Provided passage
Children can stop at the birdhouse village, where a train weaves around colorful birdhouses. That’s run by the Blackwells’ 13-year-old grandson, whose family lives across the street from them.
Once in the backyard, young visitors often notice Stuart Little–a mouse character in books and movies–driving a car and Waldo of “Where’s Waldo” books hiding in the strangest places, says Gina.
They will sit and watch the goings-on of the circus, complete with big top and merry-go-round. They’ll see a train disappear behind a fence and reappear as a clown on a handcar.
Kids–and adults, for that matter–can press buttons to turn on lights or hear the sounds of the One Track Mine.
Which leads to the other way that Barry, a retired carpenter, brings joy to his model railroad.
“He’s been a punster from day one,” says Gina in a tone that sounds like a laugh mixed with a heavy sigh.
Visual and verbal puns pepper the entire layout.
The blacksmith’s name is Horace Shue.

Collected data
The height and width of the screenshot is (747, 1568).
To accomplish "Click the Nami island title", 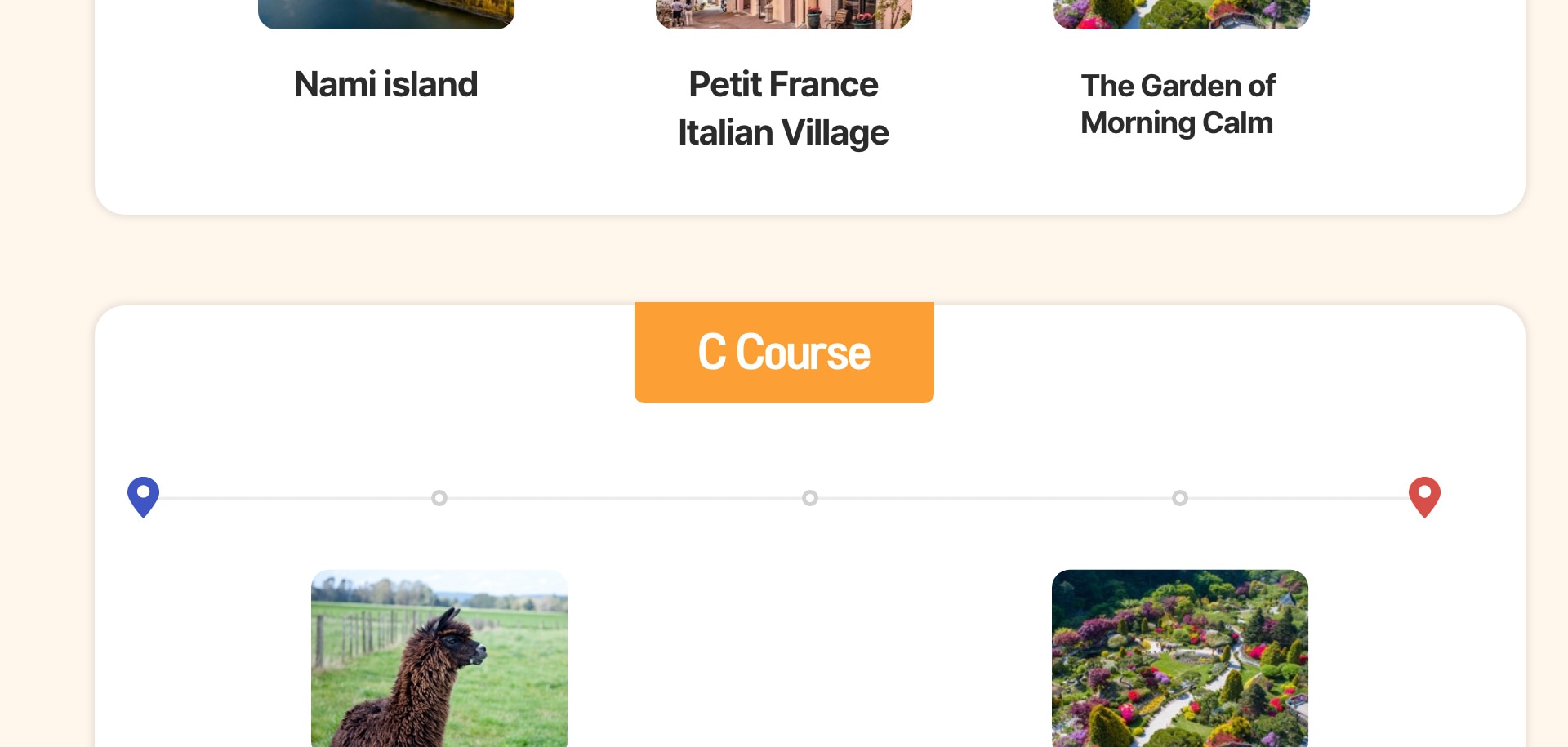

Task to carry out
List every name the model railroad text gives to a single person or character.

Answer in full
Stuart Little, Waldo, Gina, Barry, Horace Shue